スカートから太ももチラリ
誰が週刊誌に情報をリークしたのか分からないまま、証人のホームレスも召喚された第二回公判期日が訪れた。
心情的に真珠を見捨てられなくなったアラタが傍聴席から久しぶりに見た彼女は、JK風コーディネートでキメており、瞬時に下卑たファンたちの心を掴んだ。

そこまで短くもないスカート丈を気にして裾を引っ張るのは、本当の恥じらいか演出か。
そして真珠は、法廷に入ってから一度もアラタを見ようとしない。
犯行現場のアパートを拝借していたホームレスの証人尋問。
わざわざ自費でアパートオーナーと話をつけて、ホームレスの住居不法侵入を黙らせた宮前。
軽くいやらしくホームレスの証言が続き、真珠の乱れる姿とその時の声の想像がかき立てられていく。

被害者と争っていた謎の男X。
日常に見る喧嘩が殺人にまで発展するのはかなりのレアケース。
真珠に執着する怒号を放ったらしいXは、興奮が冷めると現場から離れていった。
現時点で真珠の犯行の可能性が限りなく高い証言と意見が出る中、いよいよ彼女は立ち上がって自分の口から説明しようとするが、またしてもスカートを利用した天然か演出か分からないチラリズムで可憐な見た目を武器にする。

そして真珠は、看護実習生の時に出会った父親について話し始めた。
品川環と三島正吾の間に生まれた真珠。
ホームレスになっていた父親、ストーカーしてくる父親、金を無心してくる父親。
やがて父親は、娘の身体も求めるようになった。
父に殺意が湧いて病院から薬を盗み、しかしとても実行に移せなくて自分が死ぬことを考え始めた苦悩を吐き出していく真珠。

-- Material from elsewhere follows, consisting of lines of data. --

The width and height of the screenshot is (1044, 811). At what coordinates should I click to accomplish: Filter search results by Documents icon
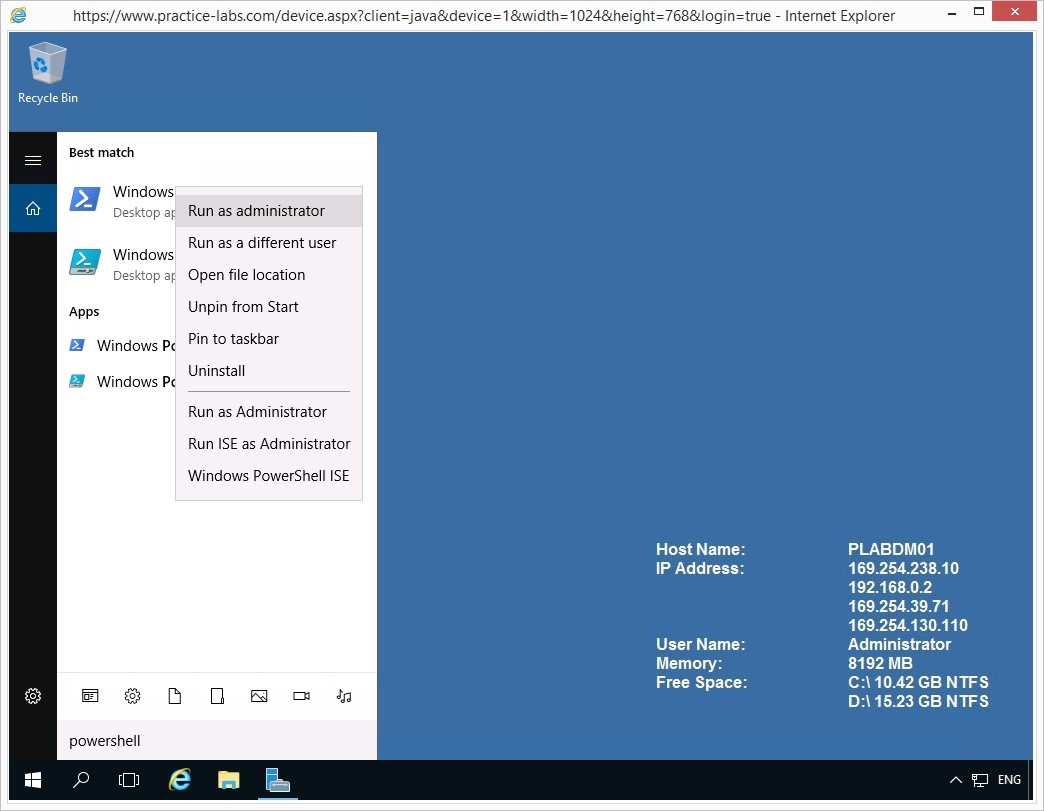click(174, 696)
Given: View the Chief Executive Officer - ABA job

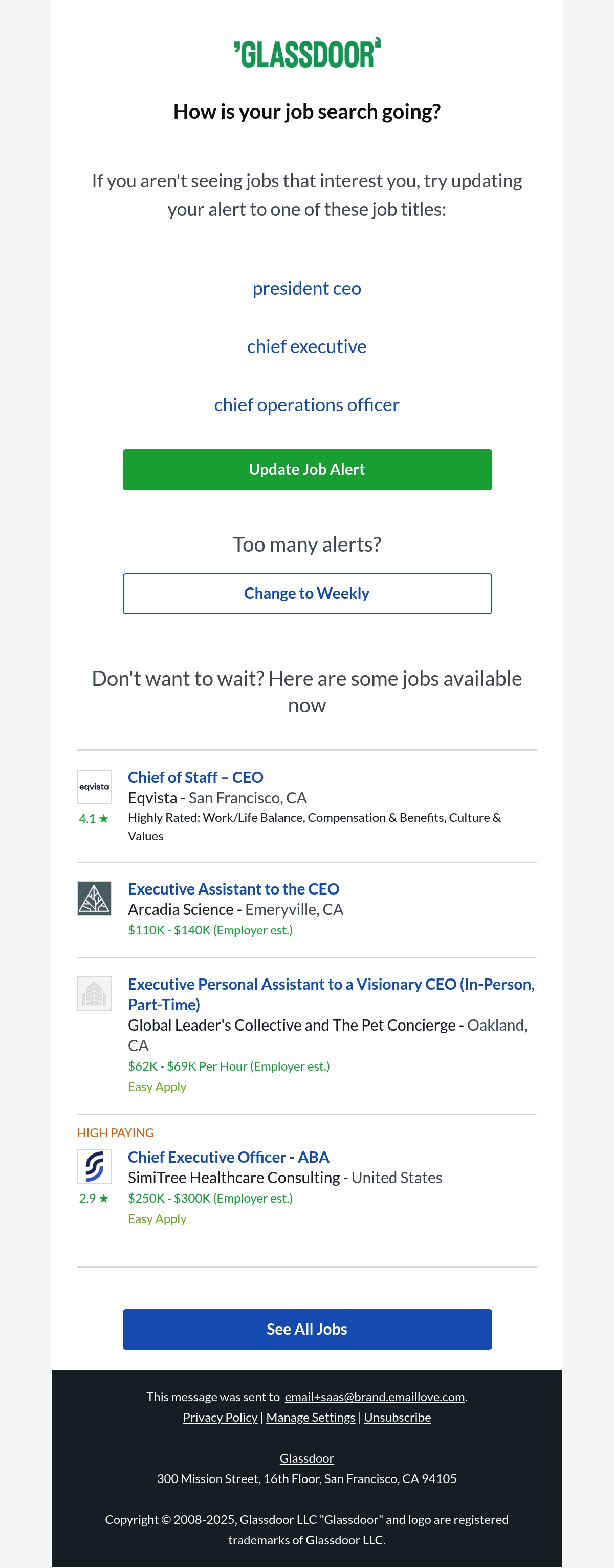Looking at the screenshot, I should [229, 1157].

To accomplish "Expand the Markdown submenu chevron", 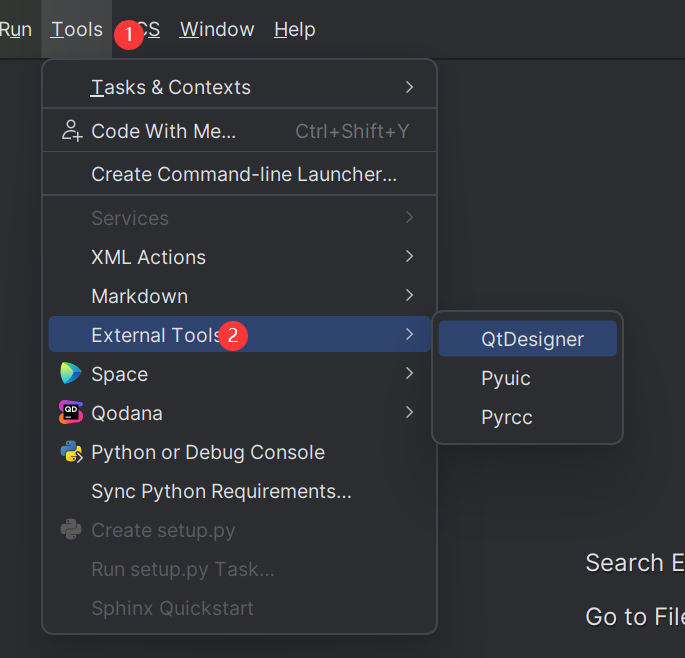I will pos(409,296).
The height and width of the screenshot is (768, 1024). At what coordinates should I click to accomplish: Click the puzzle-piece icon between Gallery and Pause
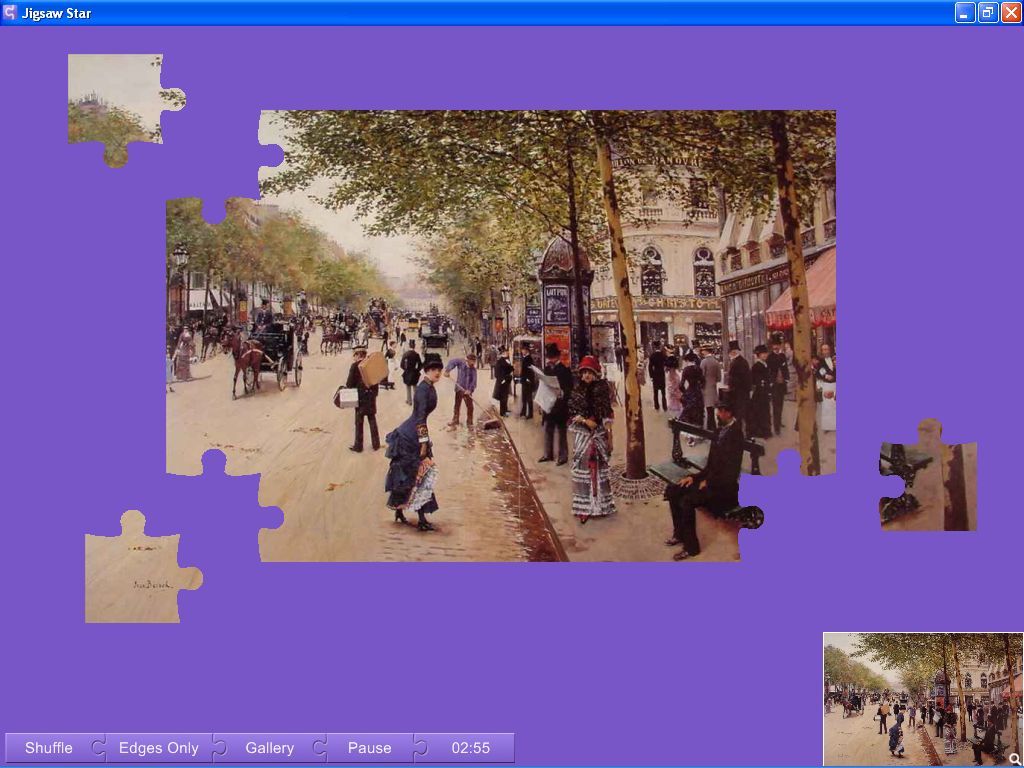(319, 747)
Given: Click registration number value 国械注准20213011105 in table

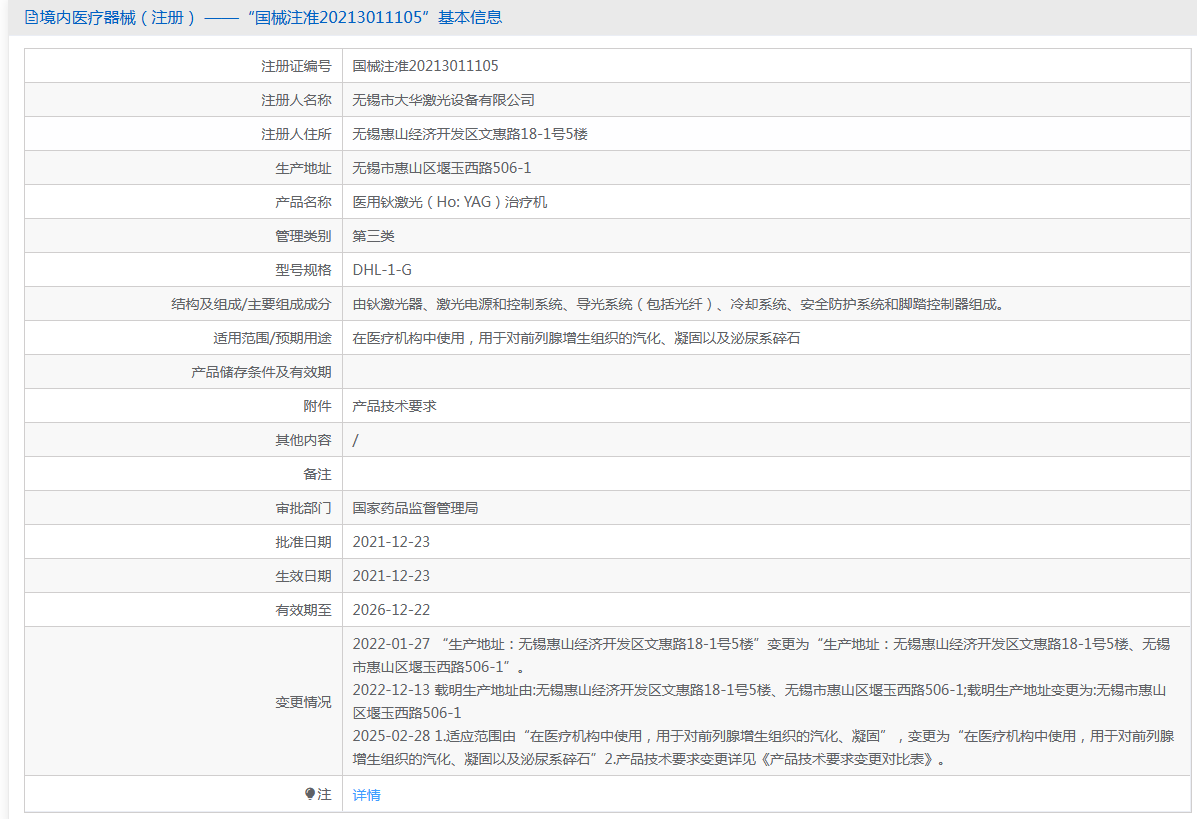Looking at the screenshot, I should click(x=425, y=66).
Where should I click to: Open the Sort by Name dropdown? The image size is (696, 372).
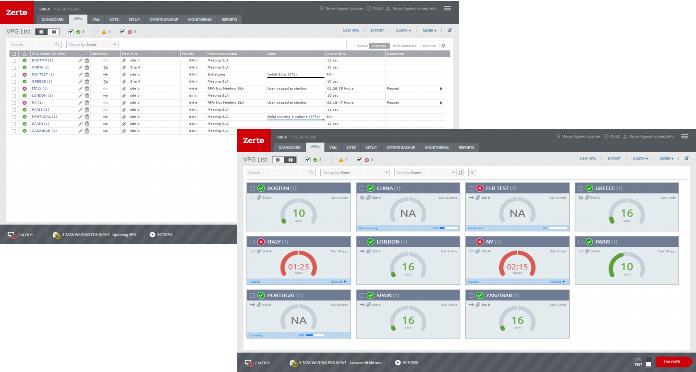point(425,172)
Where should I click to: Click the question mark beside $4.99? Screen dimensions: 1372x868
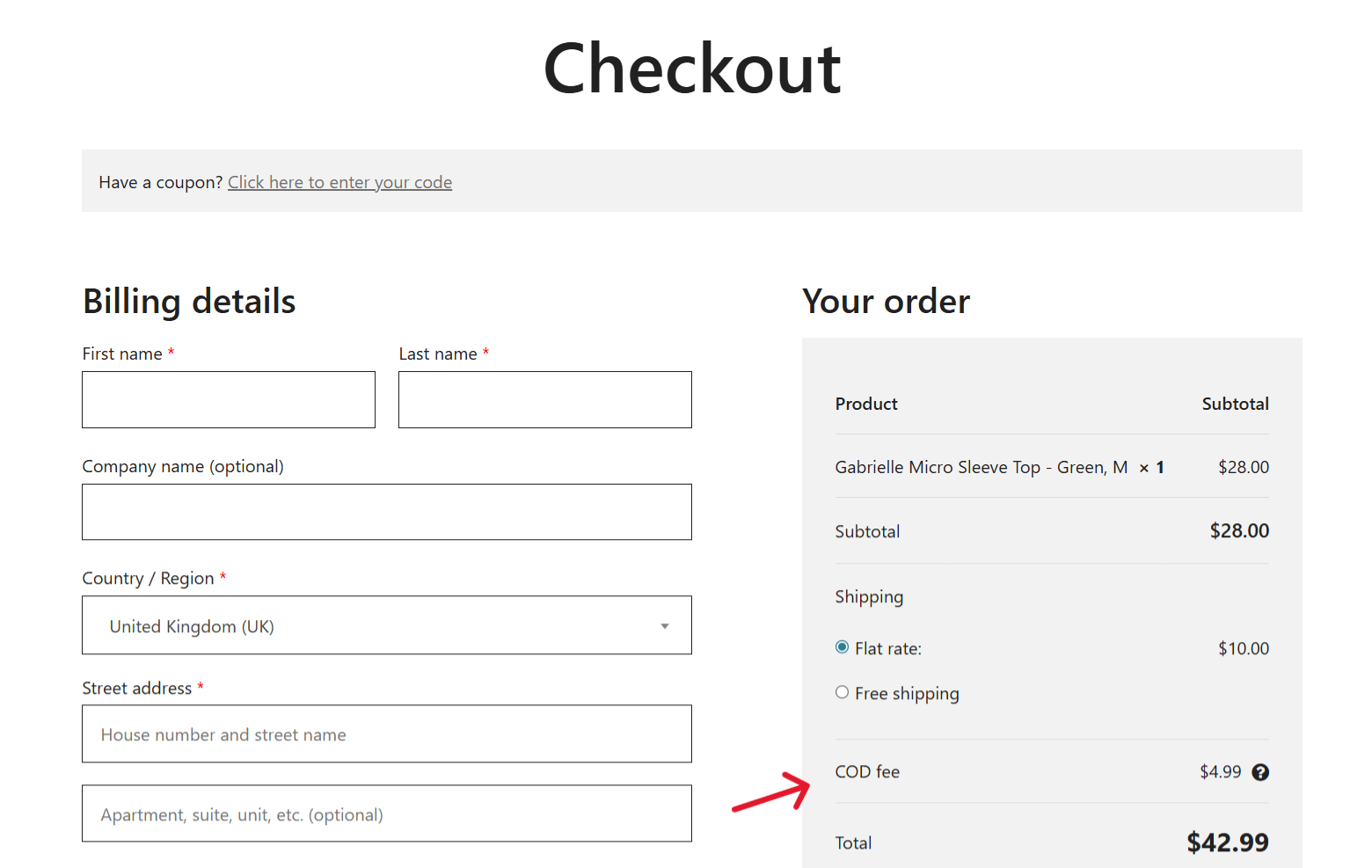(x=1260, y=771)
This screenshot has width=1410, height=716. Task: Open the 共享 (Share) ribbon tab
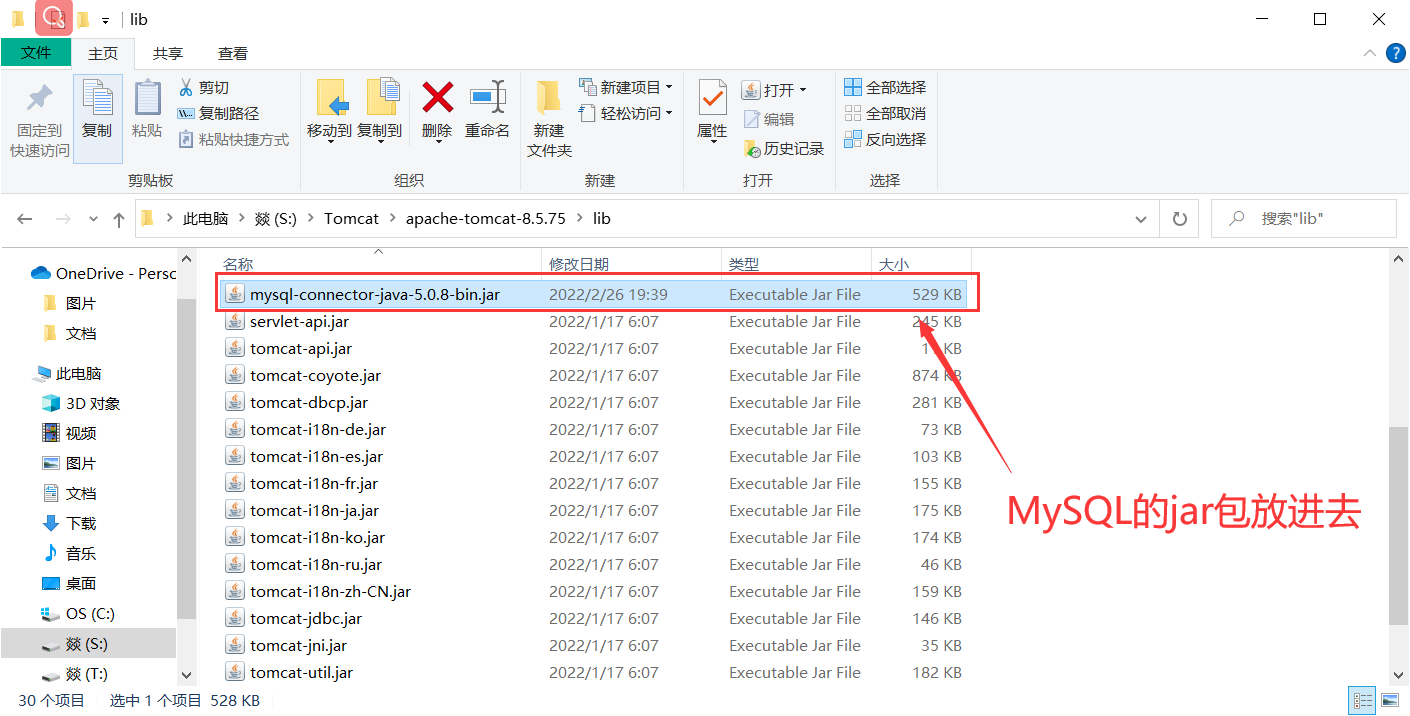(168, 53)
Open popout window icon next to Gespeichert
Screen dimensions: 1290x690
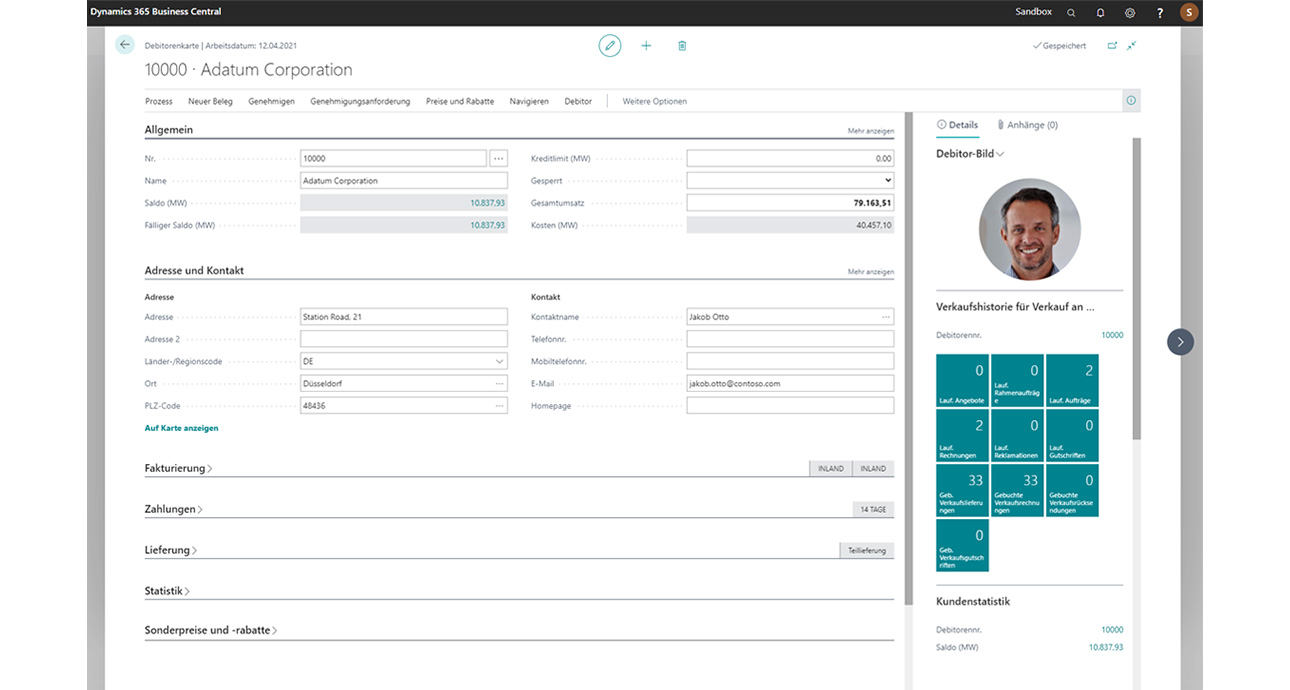pyautogui.click(x=1111, y=45)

感情が昂り、何かにハッとし、死刑でいいとあっさり諦めた真珠。
そこに計算が働いたのか疲れ果てたのか分からないが、自分の話が出たアラタはここぞとばかりに咳払いで自分の存在をアピールした。
離婚届を送りつけても傍聴に来る夫をついに見た真珠は、泣き笑いの笑顔を返した。
法廷はほっこり温かい空気に包まれ、裁判長も穏やかな目で見ていたが、メモには怪物級の演技力だと記した。
そして一旦の休廷に入って退出する際、真珠はまだ若そうな刑務官に接触し、指輪に憧れる健気な少女をアピールした。
真珠劇場に魅入られまいと気を張る裁判長。
チョロくほだされる刑務官。
真珠の言葉をどうしても鵜呑みにできないアラタは、母を庇い父を殺した可能性に思い至った…

感想
夏目アラタの結婚4巻でした。
面白度☆9 心理戦度☆8
4巻も駆け引きが凄まじく面白かったです。
虚実織り交ぜられているのか、全て嘘か真実か、JK風の私服もいやらしい演出でした。